===== Selection
MLflow - Storing Artifacts in HDFS and in an SQLite DB

6 min readJun 4, 2020

Storing Artifacts in HDFS and in an SQLite DB

Introducing MLflow

MLflow is an open-source platform to manage the ML lifecycle, including experimentation, reproducibility, deployment, and a central model registry. MLflow currently offers four components:

MLflow Tracking is an API and UI for logging parameters, code versions, metrics, and artifacts when running your machine learning code and for later visualizing the results

MLflow Projects are a standard format for packaging reusable data science code. Each project is simply a directory with code or a Git repository, and uses a descriptor file or simply a convention to specify its dependencies and how to run the code.

MLflow Models offer a convention for packaging machine learning models in multiple flavors, and a variety of tools to help you deploy them. Each Model is saved as a directory containing arbitrary files and a descriptor file that lists several “flavors” the model can be used in.

MLflow Registry offers a centralized model store, set of APIs, and UI, to collaboratively manage the full lifecycle of an MLflow Model.

Advantages of MLflow

Data is the key to obtaining good results in machine learning, so MLflow is designed to scale to large data sets, large output files (for example, models), and large numbers of experiments. Specifically, MLflow supports scaling in four dimensions:

An individual MLflow run can execute on a distributed cluster, for example, using Apache Spark.
MLflow supports launching multiple runs in parallel with different parameters, for example, for hyperparameter tuning.
MLflow Projects can take input from, and write output to, distributed storage systems.
MLflow Model Registry offers large organizations a central hub to collaboratively manage a complete model lifecycle.

In this blog I will be showing you the steps, to leverage MLflow Tracking, to store the artifacts of a model in HDFS.

MLflow Tracking Servers

An MLflow tracking server has two components for storage: a backend store and an artifact store.

The backend store is where MLflow Tracking Server stores experiment and run metadata as well as params, metrics, and tags for runs. MLflow supports two types of backend stores: file store and database-backed store.

Use --backend-store-uri to configure the type of backend store. You specify a file store backend as ./path_to_store or file:/path_to_store and a database-backed store as SQLAlchemy database URI. The database URI typically takes the format <dialect>+<driver>://<username>:<password>@<host>:<port>/<database>. MLflow supports the database dialects mysql, mssql, sqlite, and postgresql. Drivers are optional. If you do not specify a driver, SQLAlchemy uses a dialect’s default driver. For example, --backend-store-uri sqlite:///mlflow.db would use a local SQLite database.

mlflow server will fail against a database-backed store with an out-of-date database schema. To prevent this, upgrade your database schema to the latest supported version using mlflow db upgrade [db_uri].

By default --backend-store-uri is set to the local ./mlruns directory (the same as when running mlflow run locally), but when running a server, make sure that this points to a persistent (that is, non-ephemeral) file system location.

The artifact store is a location suitable for large data (such as an S3 bucket or shared NFS file system or as our use case: HDFS ) and is where clients log their artifact output (for example, models). artifact_location is a property recorded on mlflow.entities.Experiment for default location to store artifacts for all runs in this experiment. Additional, artifact_uri is a property on mlflow.entities.RunInfo to indicate location where all artifacts for this run are stored.
==========
Exercise description
Please write out, word for word, the stretch of the MLflow post from "An individual MLflow" through "distributed storage systems.".
===== Data block
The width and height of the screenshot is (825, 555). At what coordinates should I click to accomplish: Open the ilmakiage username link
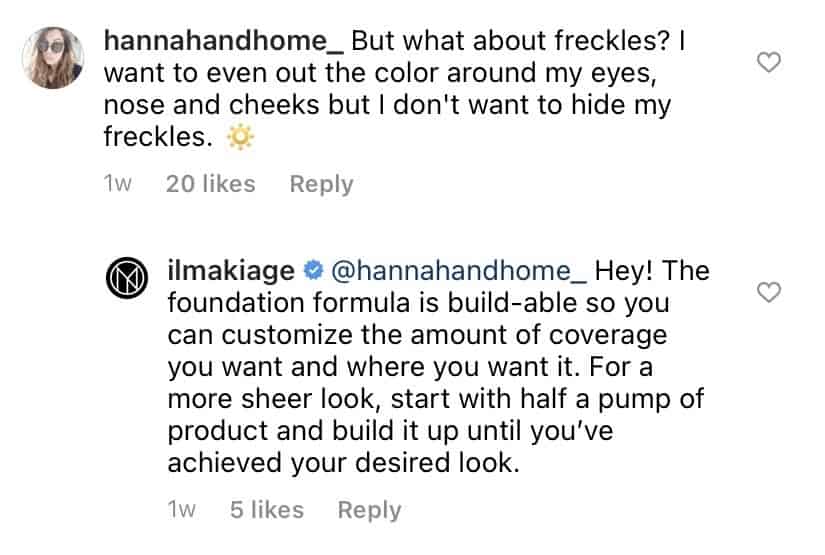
==========
Solution to the problem
An individual MLflow run can execute on a distributed cluster, for example, using Apache Spark.
MLflow supports launching multiple runs in parallel with different parameters, for example, for hyperparameter tuning.
MLflow Projects can take input from, and write output to, distributed storage systems.